Dans bien des cas, la cause de la folie enfantine n’est ni exclusivement physique ni exclusivement morale. L’aliénation des facultés morales succède à une maladie nerveuse. Quand on sait quel rapport étroit unit les différentes perturbations du système nerveux, on ne sera pas étonné d’avoir à constater que, chez l’enfant comme à tout âge, la chorée, l’épilepsie, l’hystérie, les différentes névroses en un mot, n’apparaissent guère qu’avec leur cortège ordinaire de troubles intellectuels et de symptômes délirants.

Mais on commettrait une grave méprise si l’on attribuait seulement la folie des enfants aux accidents qui les frappent, aux maladies nerveuses ou autres qui les atteignent après leur naissance, aux défauts d’une éducation qui peut de bonne heure fausser leur intelligence et vicier leur sensibilité. Il faut le plus souvent remonter au delà de la naissance, jusqu’à la période de gestation de l’enfant, jusqu’aux émotions ressenties par la mère pendant la grossesse. Un observateur nous rapporte que, sur quatre-vingt-douze enfants nés pendant le siège de Landrecies, seize moururent en naissant, trente-cinq languirent quelques mois, une dizaine furent idiots.

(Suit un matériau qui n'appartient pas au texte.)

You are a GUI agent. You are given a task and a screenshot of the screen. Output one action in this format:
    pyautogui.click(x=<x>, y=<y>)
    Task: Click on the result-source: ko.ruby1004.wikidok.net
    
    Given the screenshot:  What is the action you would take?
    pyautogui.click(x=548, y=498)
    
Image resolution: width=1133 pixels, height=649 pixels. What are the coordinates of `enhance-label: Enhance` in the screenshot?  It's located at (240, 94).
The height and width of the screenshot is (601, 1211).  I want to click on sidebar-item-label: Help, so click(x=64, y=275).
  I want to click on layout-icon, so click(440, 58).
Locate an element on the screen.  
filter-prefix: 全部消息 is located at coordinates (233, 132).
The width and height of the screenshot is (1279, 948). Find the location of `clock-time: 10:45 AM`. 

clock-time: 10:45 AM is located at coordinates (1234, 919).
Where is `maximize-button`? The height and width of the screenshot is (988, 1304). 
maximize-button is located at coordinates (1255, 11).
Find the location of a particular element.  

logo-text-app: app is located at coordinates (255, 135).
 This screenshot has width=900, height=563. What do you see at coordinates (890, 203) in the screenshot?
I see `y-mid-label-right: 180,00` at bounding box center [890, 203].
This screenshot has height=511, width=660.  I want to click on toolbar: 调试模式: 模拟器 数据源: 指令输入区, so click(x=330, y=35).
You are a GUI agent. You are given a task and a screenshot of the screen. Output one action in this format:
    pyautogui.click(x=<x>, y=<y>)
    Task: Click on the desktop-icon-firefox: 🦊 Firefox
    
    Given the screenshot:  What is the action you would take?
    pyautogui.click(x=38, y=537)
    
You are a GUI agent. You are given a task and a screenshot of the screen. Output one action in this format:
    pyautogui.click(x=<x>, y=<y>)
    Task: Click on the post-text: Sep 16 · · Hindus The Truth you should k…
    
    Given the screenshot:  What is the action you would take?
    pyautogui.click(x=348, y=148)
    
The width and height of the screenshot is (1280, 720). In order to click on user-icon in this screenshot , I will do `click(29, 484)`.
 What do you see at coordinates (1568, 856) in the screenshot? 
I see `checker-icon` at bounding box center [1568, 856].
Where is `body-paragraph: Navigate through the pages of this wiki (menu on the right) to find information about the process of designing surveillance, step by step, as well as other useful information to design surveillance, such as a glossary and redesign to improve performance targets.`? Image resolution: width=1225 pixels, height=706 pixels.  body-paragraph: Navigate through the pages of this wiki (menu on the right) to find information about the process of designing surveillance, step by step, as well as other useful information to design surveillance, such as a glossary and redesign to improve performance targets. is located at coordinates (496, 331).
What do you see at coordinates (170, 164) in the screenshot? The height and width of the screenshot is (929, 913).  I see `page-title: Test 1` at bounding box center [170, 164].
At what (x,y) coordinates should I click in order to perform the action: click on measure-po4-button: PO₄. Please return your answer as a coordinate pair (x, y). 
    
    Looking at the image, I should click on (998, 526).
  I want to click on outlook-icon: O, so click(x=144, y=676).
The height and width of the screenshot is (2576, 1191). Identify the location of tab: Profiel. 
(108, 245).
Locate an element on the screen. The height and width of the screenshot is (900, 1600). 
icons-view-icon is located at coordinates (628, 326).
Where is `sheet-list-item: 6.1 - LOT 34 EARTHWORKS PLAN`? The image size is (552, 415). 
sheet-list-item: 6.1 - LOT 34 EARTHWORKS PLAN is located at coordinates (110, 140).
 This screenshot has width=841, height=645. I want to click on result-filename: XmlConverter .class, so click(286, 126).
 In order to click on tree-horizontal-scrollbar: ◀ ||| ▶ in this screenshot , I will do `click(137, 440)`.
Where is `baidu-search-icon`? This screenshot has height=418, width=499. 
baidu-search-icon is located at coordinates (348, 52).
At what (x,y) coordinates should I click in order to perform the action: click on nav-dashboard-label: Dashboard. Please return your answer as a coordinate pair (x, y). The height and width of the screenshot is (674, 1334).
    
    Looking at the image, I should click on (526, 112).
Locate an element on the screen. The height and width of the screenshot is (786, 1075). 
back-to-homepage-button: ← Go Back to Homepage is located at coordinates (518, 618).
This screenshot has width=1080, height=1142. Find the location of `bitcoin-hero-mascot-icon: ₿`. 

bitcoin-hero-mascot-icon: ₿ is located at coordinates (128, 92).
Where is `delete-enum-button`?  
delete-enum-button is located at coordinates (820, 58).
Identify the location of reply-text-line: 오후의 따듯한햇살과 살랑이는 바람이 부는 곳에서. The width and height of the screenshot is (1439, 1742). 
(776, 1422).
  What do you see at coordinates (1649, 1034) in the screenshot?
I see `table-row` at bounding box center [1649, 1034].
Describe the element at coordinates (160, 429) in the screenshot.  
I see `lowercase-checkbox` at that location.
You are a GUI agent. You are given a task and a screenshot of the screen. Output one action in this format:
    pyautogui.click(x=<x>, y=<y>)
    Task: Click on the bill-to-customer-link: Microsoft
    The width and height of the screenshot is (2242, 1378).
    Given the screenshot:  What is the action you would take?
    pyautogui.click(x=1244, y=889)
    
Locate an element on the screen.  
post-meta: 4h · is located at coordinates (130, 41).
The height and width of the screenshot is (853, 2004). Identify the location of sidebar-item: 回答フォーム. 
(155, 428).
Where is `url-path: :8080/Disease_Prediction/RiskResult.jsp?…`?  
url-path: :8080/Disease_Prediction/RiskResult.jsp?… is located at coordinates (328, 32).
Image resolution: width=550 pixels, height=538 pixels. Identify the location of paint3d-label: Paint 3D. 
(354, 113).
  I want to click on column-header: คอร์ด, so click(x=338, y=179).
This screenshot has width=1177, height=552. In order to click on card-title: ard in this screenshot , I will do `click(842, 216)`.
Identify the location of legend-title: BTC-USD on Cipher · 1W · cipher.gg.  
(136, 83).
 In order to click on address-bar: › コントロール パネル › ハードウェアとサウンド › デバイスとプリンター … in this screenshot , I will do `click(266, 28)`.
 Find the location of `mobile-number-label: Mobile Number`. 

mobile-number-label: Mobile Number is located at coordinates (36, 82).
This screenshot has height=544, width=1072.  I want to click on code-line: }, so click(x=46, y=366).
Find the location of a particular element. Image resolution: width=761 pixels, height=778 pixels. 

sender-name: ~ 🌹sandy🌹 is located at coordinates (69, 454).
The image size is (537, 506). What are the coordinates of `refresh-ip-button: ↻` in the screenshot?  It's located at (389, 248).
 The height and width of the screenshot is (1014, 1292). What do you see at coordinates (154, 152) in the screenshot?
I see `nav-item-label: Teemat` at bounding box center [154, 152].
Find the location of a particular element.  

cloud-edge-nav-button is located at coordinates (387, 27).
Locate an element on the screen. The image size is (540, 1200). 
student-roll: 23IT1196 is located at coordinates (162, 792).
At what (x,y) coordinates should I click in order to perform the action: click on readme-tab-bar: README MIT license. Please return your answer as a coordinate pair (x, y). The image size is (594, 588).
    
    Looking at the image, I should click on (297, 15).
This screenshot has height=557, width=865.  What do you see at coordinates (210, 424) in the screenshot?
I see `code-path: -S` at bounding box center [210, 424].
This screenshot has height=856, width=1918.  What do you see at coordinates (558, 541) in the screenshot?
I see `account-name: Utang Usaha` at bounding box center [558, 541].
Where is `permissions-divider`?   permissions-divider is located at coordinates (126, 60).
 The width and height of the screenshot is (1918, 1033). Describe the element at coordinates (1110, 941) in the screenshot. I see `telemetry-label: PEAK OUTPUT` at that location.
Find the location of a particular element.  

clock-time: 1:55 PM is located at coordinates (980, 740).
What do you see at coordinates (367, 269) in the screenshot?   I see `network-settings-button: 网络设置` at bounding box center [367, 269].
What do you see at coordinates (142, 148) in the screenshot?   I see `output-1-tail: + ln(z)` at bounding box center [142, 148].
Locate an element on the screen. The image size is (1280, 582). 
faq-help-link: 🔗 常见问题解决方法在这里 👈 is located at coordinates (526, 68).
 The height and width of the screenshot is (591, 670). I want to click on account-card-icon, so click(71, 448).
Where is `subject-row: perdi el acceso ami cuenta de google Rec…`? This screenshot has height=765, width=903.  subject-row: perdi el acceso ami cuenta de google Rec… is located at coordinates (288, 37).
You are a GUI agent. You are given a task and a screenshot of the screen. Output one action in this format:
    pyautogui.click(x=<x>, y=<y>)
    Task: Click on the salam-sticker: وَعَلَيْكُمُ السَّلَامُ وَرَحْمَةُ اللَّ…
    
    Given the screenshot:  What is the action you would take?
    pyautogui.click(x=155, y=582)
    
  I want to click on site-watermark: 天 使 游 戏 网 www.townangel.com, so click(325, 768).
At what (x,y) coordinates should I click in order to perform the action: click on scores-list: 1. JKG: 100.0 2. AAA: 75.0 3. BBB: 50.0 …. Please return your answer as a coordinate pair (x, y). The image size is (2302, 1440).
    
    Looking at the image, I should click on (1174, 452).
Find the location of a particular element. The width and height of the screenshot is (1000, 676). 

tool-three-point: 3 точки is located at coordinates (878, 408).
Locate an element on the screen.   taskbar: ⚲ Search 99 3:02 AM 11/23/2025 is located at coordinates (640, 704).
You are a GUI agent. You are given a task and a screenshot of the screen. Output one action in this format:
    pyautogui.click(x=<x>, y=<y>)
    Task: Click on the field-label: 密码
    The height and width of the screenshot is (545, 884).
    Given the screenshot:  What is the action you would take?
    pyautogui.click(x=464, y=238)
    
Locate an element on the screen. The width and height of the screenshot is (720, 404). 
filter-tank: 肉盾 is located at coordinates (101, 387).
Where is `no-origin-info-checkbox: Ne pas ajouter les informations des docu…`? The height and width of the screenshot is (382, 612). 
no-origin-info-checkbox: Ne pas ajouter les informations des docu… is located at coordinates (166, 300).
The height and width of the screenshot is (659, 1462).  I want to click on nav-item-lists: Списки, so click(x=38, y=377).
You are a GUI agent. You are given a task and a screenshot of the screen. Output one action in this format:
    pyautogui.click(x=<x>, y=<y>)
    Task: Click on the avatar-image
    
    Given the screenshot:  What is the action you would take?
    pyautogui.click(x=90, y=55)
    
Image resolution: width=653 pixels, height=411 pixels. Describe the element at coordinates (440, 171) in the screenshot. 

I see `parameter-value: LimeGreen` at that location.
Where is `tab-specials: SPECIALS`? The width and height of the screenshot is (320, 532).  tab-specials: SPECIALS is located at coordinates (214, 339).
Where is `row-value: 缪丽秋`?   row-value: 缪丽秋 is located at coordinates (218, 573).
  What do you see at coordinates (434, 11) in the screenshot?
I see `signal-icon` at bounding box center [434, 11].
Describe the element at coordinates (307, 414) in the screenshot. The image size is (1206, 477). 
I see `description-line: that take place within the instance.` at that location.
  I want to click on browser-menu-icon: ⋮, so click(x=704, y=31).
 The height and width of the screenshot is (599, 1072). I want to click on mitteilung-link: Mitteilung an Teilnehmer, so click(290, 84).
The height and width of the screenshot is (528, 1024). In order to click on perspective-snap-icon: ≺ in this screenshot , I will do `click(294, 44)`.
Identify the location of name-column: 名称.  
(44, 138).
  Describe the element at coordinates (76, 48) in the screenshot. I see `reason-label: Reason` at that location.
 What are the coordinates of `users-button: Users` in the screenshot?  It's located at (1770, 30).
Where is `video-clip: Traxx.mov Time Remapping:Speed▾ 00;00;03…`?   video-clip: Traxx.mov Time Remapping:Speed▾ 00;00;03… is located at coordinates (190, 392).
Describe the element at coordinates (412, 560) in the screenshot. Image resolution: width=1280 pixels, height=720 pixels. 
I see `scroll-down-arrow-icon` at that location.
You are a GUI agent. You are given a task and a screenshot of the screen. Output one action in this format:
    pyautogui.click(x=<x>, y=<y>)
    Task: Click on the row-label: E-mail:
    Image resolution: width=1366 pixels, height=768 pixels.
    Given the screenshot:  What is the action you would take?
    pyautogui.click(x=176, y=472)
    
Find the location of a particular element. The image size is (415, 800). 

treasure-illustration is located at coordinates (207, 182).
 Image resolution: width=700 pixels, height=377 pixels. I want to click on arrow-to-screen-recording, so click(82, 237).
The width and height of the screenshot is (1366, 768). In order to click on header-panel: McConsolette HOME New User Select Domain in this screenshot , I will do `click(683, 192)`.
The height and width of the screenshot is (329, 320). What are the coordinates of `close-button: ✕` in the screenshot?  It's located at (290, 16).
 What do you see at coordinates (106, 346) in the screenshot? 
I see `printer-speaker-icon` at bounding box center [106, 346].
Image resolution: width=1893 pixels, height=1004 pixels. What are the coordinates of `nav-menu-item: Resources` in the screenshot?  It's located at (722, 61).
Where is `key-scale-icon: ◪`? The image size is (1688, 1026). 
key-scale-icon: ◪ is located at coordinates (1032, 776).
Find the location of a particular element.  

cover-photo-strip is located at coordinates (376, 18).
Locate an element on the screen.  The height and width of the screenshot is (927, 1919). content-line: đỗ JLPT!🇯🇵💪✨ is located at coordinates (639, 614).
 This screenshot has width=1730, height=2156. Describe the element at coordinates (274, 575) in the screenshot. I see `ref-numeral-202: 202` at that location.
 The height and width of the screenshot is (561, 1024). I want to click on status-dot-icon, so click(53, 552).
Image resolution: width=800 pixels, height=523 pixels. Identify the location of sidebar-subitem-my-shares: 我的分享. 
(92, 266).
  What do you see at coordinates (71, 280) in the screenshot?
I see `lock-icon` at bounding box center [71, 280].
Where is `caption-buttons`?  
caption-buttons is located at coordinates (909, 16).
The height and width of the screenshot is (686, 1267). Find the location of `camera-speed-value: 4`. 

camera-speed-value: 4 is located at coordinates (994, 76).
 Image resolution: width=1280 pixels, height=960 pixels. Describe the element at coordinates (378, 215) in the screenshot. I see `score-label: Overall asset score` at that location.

Il faut aller plus loin encore et rechercher dans les habitudes des parents, dans les tempéraments de la famille et de la race, le principe morbide qui désorganisera les facultés morales de l’enfant.

C’est particulièrement chez les individus issus de parents adonnés aux boissons qu’il est facile de reconnaître l’influence fatale que les vices du père ou de la mère exercent sur la santé morale, comme sur la santé physique des descendants. Presque tous les enfants nés dans ces conditions meurent en bas âge de convulsions, ou, s’ils

  1. Crichton Browne, On Insanity, vol. XI, p. 15.
  2. Voyez Calmeil, De la folie considère au point de vue pathologique, historique, etc., t. II, p. 434.